Dans tous mes dessins, je mets en avant la matière. Dans Amstel 1555, il y a des taches d’eau qui sont physiquement présentes car j’ai utilisé des crayons de couleur aquarellables. Après avoir fini la première couche, j’ai volontairement « taché » mon dessin, ce qui a laissé une petite trace. Ainsi, l’eau est à la fois représentée dans le dessin et participe de façon contingente au résultat de l’œuvre. Par ailleurs, il y a des vraies taches d’eau mais également de fausses taches d’eau. Ces détails font partie des petits éléments qui troublent le regard et enrichissent la matière. Mes œuvres sont faites de plein de petits secrets.

O.C : Avec cette technique, vous instaurez encore une tension en vrai et faux. Quelle est votre relation à la peinture abstraite ? Est-ce une tradition qui vous intéresse, et si oui, quels sont les peintres que vous regardez ?

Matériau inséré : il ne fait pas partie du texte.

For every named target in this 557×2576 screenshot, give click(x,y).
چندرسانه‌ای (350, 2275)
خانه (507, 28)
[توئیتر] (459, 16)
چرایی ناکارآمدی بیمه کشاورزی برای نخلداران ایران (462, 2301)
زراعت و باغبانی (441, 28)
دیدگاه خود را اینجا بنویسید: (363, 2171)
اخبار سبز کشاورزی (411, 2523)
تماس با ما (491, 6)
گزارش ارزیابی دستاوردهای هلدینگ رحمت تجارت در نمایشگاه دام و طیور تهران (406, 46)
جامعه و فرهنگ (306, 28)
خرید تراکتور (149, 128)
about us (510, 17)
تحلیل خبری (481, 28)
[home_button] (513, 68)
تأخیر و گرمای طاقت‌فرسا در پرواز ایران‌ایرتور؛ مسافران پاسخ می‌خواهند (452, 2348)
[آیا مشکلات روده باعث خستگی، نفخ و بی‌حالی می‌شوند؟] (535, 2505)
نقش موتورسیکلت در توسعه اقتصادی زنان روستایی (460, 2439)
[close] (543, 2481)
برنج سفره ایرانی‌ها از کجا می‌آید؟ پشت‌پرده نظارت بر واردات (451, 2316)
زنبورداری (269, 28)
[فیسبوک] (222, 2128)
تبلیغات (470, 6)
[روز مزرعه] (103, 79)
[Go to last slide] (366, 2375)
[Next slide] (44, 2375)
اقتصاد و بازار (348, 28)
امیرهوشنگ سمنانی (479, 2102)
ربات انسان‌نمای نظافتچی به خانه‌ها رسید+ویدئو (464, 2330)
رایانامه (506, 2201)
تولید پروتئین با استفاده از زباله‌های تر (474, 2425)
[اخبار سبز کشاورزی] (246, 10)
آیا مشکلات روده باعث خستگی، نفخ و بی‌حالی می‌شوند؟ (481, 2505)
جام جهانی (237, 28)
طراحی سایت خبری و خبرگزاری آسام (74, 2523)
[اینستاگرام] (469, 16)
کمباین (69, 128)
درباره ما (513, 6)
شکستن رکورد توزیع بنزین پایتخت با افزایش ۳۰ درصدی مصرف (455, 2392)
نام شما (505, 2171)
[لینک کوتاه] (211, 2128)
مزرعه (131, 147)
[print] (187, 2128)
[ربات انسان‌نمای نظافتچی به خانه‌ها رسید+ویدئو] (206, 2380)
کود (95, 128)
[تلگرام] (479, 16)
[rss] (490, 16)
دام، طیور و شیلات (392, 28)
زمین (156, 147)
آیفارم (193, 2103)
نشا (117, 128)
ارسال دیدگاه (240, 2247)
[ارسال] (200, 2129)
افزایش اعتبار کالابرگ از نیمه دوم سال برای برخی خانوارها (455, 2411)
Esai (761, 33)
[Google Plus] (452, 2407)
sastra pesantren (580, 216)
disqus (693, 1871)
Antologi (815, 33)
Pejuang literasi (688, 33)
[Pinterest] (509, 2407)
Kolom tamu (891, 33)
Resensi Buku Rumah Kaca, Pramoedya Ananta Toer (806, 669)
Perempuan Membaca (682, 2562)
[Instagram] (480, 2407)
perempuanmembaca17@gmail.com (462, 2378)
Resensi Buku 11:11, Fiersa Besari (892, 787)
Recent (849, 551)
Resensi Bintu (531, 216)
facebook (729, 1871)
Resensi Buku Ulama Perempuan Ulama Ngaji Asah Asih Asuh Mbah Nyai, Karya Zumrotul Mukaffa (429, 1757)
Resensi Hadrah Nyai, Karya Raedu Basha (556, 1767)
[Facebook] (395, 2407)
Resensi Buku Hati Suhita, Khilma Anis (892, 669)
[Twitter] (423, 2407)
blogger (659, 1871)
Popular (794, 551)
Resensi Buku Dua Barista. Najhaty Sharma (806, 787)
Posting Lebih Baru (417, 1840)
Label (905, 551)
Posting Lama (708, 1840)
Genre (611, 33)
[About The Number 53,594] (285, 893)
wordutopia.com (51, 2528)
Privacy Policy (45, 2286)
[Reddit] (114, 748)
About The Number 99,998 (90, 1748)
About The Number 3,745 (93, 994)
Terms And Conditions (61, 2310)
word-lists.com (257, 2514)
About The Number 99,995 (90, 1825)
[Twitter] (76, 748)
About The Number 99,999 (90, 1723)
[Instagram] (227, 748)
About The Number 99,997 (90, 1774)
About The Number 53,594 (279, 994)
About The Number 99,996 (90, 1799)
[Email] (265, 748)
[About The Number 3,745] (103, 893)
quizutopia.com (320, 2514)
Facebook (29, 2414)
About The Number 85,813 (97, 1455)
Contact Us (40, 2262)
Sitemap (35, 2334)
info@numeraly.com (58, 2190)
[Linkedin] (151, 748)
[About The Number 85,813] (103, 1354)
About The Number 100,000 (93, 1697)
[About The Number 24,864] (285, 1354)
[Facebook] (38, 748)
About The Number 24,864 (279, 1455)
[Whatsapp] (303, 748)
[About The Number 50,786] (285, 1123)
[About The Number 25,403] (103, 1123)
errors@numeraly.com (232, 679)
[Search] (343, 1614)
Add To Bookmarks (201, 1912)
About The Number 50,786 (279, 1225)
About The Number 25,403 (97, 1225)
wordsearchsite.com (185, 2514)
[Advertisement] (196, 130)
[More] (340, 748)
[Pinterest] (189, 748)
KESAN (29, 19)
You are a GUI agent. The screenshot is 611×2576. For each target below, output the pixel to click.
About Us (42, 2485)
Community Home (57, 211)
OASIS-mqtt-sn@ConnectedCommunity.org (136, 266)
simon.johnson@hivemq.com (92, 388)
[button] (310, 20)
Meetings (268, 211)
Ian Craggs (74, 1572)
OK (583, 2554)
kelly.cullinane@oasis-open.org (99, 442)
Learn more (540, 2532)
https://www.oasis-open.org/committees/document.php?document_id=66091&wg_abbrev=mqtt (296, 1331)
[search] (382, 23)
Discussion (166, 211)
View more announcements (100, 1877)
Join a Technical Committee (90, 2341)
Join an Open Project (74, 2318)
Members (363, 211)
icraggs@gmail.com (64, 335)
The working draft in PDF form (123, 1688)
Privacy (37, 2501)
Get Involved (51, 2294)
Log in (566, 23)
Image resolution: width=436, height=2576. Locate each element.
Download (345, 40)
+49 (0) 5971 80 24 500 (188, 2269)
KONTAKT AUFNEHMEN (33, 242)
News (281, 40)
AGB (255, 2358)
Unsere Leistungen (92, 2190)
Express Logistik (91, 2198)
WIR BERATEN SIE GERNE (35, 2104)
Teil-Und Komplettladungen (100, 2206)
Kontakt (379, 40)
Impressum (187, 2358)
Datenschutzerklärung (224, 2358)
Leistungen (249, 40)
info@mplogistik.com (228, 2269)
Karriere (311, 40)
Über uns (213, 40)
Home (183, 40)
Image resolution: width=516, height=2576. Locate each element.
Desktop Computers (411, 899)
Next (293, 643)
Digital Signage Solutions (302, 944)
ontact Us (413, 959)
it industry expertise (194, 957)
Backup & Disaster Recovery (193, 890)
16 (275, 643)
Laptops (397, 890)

Z.H : Je regarde des choses très différentes. J’aime aller voir les expositions, c’est toujours enrichissant et intéressant. Je ne suis pas vraiment figée sur un artiste ou un style. Je n’arriverais d’ailleurs pas à situer mon propre travail dans un style ou un courant de l’art actuel. En quelque sorte, je suis « nulle part ». Récemment, j’ai visité l’exposition de Sam Szafran que j’ai beaucoup aimée. Je pense qu’on ne lui a pas donné la place qu’il méritait. Selon moi, lui aussi se situait « nulle part » car son travail était très différent des courants de son époque. Mon professeur aux Beaux-Arts de Dijon était Yan Pei-Ming qui m’a fait reprendre la voie de la peinture.

O.C : Nous arrivons au terme de nos trois entretiens. Vous exposez je crois régulièrement, où est-il possible de voir vos œuvres en ce moment ?

Z.H : J’ai participé à deux expositions collectives dernièrement : l’exposition « Winter Group Show » à la The Merchant House d’Amsterdam qui s’est terminée le 19 mars et l’exposition « Mixte » au Musée d’Art et d’Histoire de Cholet qui s’est finie le 2 avril. La galerie 208, qui représente mon travail, l’a également montré lors de la foire du BAD qui se tenait à Bordeaux durant le mois de mai. Cet été, certaines de mes œuvres sont visibles dans l’exposition collective « Perceptions » organisée à l’Artothèque d’Angers et d’autres à La maison de l’Erdre à Nantes dans le cadre d’une exposition personnelle intitulée « Un bref instant éblouissement ».